Penolakan Pulung tidak terjadi satu kali ini saja. Lebih dari ini pernah terjadi. Dan Maha paling pandai menyimpan raut luka di wajahnya.

"Arah kita sama," pungkasnya merebut ponsel Pulung. Menekan tombol cancel yang ada di aplikasi dan mengembalikan kepada sang empu. "Kenapa dadakan?"

Ditanyai begitu serta merta membungkam bibir Pulung. Kebingungan terlukis di sendu wajahnya yang ayu. Maka, Maha bertindak sangat cepat. Menggiring Pulung untuk masuk ke dalam mobilnya dan menaruh koper di bagasi.

"Saya tahu. Ada yang terjadi. Mau berbagi cerita?"

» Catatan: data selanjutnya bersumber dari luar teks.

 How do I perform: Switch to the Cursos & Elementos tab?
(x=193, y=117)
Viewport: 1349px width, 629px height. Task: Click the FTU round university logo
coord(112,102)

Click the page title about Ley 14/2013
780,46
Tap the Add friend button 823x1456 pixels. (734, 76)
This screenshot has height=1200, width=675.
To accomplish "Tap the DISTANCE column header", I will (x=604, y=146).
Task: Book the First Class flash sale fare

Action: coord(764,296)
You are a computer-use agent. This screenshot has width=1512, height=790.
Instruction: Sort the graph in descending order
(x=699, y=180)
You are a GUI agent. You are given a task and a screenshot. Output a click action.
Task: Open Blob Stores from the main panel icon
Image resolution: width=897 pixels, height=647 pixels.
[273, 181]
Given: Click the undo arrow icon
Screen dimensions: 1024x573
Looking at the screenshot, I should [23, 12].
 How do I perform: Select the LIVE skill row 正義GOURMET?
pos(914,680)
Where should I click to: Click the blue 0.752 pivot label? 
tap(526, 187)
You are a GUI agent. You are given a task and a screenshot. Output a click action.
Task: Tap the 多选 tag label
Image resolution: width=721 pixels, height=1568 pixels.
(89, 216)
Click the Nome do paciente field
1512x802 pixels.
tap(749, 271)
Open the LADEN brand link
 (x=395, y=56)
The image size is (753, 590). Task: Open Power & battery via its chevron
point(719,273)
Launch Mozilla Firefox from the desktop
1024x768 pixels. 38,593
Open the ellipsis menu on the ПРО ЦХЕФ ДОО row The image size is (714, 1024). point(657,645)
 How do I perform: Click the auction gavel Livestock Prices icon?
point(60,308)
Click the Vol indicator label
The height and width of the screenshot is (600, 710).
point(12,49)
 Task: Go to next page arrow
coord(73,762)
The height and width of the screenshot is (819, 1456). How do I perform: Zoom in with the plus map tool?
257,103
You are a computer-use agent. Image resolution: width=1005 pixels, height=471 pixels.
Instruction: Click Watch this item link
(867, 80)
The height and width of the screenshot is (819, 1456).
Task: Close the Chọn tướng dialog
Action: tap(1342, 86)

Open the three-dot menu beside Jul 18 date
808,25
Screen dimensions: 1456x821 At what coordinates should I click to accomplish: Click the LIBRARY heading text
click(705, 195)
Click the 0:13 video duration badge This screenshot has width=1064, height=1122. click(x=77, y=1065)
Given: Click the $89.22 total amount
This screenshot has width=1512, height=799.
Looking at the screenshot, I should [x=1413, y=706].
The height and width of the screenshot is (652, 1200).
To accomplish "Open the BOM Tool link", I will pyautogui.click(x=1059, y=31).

Bukan tidak tahu maknanya. Pulung bisa menebak ke mana arahnya usai ini. Sejak dulu, Maha selalu hadir ketika kesusahan menyapa dirinya. Tapi mengapa tidak bisa hatinya terketuk untuk Maha yang sangat tulus.

"Kangen rumah."

"Kenapa sendiri?" Mesin mobil belum menderu. Masih di halaman depan rumah Ardika. Biar saja. Maha ingin melihat seberapa terbakarnya Ardika melihata adegan ini. Dia yang telah menyia-nyiakan. Dia juga yang akan menanggung lukanya.

Akan Maha pastikan setiap penderitaan yang harus Ardika bayar. Tidak hanya pada masa kecilnya saja. Namun juga kebahagiaan yang semestinya miliknya akan Maha bawa kembali.